### Pekerjaan yang Diminta
Kembalikan seluruh baris data di bawah ini tanpa mengubah satu karakter pun.

[Data yang diambil dari sebuah koleksi]
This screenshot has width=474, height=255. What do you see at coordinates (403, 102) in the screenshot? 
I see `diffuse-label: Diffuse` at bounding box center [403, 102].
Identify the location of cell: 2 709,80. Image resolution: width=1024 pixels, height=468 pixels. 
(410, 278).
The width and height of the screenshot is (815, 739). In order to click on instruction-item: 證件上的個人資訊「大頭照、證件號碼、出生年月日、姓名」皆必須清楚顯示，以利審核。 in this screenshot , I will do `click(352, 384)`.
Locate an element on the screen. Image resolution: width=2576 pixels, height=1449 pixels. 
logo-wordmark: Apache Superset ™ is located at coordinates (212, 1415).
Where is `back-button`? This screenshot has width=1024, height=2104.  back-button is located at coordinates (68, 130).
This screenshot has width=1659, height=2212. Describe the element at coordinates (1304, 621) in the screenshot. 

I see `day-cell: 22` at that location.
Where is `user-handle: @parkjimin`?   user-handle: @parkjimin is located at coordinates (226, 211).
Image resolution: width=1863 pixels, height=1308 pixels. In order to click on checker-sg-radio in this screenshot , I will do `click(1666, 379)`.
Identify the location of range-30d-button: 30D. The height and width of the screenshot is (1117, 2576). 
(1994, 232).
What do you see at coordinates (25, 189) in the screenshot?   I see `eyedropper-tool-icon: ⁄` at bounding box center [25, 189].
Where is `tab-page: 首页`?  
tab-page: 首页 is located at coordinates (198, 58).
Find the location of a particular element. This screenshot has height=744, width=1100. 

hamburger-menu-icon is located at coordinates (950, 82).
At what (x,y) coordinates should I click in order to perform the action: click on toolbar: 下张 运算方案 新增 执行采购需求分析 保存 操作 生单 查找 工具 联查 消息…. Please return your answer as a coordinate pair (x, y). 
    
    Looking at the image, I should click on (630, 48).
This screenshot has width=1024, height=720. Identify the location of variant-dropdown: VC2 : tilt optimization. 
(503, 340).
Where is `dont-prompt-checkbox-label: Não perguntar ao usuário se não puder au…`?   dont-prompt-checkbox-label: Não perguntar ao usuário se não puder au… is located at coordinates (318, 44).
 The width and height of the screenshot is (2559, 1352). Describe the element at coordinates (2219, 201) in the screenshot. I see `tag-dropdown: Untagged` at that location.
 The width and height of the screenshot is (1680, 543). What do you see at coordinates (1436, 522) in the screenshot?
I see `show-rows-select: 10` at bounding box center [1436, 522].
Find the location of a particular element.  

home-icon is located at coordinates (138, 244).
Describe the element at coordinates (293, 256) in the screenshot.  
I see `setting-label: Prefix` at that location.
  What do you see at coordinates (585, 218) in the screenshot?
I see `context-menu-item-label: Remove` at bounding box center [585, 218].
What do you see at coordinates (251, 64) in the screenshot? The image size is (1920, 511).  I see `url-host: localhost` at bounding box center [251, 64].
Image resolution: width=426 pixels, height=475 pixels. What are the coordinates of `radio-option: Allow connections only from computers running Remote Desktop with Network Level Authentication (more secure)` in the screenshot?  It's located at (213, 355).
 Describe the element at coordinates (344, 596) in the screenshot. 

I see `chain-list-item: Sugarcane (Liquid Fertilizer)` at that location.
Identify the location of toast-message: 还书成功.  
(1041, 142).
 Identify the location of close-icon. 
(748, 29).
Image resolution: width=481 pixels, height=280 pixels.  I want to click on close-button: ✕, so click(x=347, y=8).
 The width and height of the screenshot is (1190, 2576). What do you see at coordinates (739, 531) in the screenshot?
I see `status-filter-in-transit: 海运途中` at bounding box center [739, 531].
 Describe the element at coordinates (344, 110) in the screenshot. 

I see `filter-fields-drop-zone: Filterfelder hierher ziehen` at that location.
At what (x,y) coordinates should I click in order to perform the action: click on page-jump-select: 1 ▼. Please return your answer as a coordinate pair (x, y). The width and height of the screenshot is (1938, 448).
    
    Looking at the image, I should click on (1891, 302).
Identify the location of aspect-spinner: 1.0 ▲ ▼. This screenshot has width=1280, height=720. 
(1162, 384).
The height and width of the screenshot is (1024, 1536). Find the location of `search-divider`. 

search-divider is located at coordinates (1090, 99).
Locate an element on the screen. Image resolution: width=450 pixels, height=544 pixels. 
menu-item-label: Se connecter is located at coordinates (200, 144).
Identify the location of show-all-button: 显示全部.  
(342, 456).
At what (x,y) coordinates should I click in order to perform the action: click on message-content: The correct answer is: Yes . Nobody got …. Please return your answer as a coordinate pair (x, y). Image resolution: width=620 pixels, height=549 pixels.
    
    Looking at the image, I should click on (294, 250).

### Tugas Selesai
This screenshot has width=474, height=255. What do you see at coordinates (403, 102) in the screenshot? 
I see `diffuse-label: Diffuse` at bounding box center [403, 102].
Identify the location of cell: 2 709,80. Image resolution: width=1024 pixels, height=468 pixels. 
(410, 278).
The width and height of the screenshot is (815, 739). In order to click on instruction-item: 證件上的個人資訊「大頭照、證件號碼、出生年月日、姓名」皆必須清楚顯示，以利審核。 in this screenshot , I will do `click(352, 384)`.
Locate an element on the screen. Image resolution: width=2576 pixels, height=1449 pixels. 
logo-wordmark: Apache Superset ™ is located at coordinates (212, 1415).
Where is `back-button`? This screenshot has width=1024, height=2104.  back-button is located at coordinates (68, 130).
This screenshot has width=1659, height=2212. Describe the element at coordinates (1304, 621) in the screenshot. 

I see `day-cell: 22` at that location.
Where is `user-handle: @parkjimin`?   user-handle: @parkjimin is located at coordinates (226, 211).
Image resolution: width=1863 pixels, height=1308 pixels. In order to click on checker-sg-radio in this screenshot , I will do `click(1666, 379)`.
Identify the location of range-30d-button: 30D. The height and width of the screenshot is (1117, 2576). 
(1994, 232).
What do you see at coordinates (25, 189) in the screenshot?   I see `eyedropper-tool-icon: ⁄` at bounding box center [25, 189].
Where is `tab-page: 首页`?  
tab-page: 首页 is located at coordinates (198, 58).
Find the location of a particular element. This screenshot has height=744, width=1100. 

hamburger-menu-icon is located at coordinates (950, 82).
At what (x,y) coordinates should I click in order to perform the action: click on toolbar: 下张 运算方案 新增 执行采购需求分析 保存 操作 生单 查找 工具 联查 消息…. Please return your answer as a coordinate pair (x, y). 
    
    Looking at the image, I should click on (630, 48).
This screenshot has width=1024, height=720. Identify the location of variant-dropdown: VC2 : tilt optimization. 
(503, 340).
Where is `dont-prompt-checkbox-label: Não perguntar ao usuário se não puder au…`?   dont-prompt-checkbox-label: Não perguntar ao usuário se não puder au… is located at coordinates (318, 44).
 The width and height of the screenshot is (2559, 1352). Describe the element at coordinates (2219, 201) in the screenshot. I see `tag-dropdown: Untagged` at that location.
 The width and height of the screenshot is (1680, 543). What do you see at coordinates (1436, 522) in the screenshot?
I see `show-rows-select: 10` at bounding box center [1436, 522].
Find the location of a particular element.  

home-icon is located at coordinates (138, 244).
Describe the element at coordinates (293, 256) in the screenshot.  
I see `setting-label: Prefix` at that location.
  What do you see at coordinates (585, 218) in the screenshot?
I see `context-menu-item-label: Remove` at bounding box center [585, 218].
What do you see at coordinates (251, 64) in the screenshot? The image size is (1920, 511).  I see `url-host: localhost` at bounding box center [251, 64].
Image resolution: width=426 pixels, height=475 pixels. What are the coordinates of `radio-option: Allow connections only from computers running Remote Desktop with Network Level Authentication (more secure)` in the screenshot?  It's located at (213, 355).
 Describe the element at coordinates (344, 596) in the screenshot. 

I see `chain-list-item: Sugarcane (Liquid Fertilizer)` at that location.
Identify the location of toast-message: 还书成功.  
(1041, 142).
 Identify the location of close-icon. 
(748, 29).
Image resolution: width=481 pixels, height=280 pixels.  I want to click on close-button: ✕, so click(x=347, y=8).
 The width and height of the screenshot is (1190, 2576). What do you see at coordinates (739, 531) in the screenshot?
I see `status-filter-in-transit: 海运途中` at bounding box center [739, 531].
 Describe the element at coordinates (344, 110) in the screenshot. 

I see `filter-fields-drop-zone: Filterfelder hierher ziehen` at that location.
At what (x,y) coordinates should I click in order to perform the action: click on page-jump-select: 1 ▼. Please return your answer as a coordinate pair (x, y). The width and height of the screenshot is (1938, 448).
    
    Looking at the image, I should click on (1891, 302).
Identify the location of aspect-spinner: 1.0 ▲ ▼. This screenshot has width=1280, height=720. 
(1162, 384).
The height and width of the screenshot is (1024, 1536). Find the location of `search-divider`. 

search-divider is located at coordinates (1090, 99).
Locate an element on the screen. Image resolution: width=450 pixels, height=544 pixels. 
menu-item-label: Se connecter is located at coordinates (200, 144).
Identify the location of show-all-button: 显示全部.  
(342, 456).
At what (x,y) coordinates should I click in order to perform the action: click on message-content: The correct answer is: Yes . Nobody got …. Please return your answer as a coordinate pair (x, y). Image resolution: width=620 pixels, height=549 pixels.
    
    Looking at the image, I should click on (294, 250).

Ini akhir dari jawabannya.